Segment Start: Data section

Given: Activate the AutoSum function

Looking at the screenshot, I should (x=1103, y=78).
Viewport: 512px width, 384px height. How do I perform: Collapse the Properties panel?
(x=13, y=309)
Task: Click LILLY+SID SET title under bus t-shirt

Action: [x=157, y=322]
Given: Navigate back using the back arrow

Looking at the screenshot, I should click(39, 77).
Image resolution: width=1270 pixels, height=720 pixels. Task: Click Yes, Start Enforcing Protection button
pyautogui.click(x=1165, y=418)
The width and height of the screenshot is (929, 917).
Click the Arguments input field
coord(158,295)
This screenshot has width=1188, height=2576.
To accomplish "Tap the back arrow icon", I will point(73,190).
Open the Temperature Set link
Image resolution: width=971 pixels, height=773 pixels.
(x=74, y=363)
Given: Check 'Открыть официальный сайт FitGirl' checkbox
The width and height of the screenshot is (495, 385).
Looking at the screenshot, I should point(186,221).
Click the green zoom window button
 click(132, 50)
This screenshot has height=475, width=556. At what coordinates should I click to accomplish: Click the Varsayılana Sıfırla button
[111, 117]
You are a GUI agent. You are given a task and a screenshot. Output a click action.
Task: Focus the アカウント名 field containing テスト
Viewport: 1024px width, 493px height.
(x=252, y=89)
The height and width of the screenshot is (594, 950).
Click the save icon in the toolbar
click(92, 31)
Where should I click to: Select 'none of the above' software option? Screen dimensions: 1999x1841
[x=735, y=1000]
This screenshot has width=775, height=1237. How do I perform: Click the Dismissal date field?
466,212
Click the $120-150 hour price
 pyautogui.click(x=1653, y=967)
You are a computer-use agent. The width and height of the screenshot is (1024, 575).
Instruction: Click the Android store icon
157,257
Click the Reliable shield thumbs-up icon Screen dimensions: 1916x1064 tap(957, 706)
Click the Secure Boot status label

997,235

Segment End: Data section

* [Your objective]: Report each line in the entries where the string "agent" occurs.

* [Solution to this task]:
You are a GUI agent. You are given a task and a screenshot. Output a click action.
You are a computer-use agent. The width and height of the screenshot is (1024, 575).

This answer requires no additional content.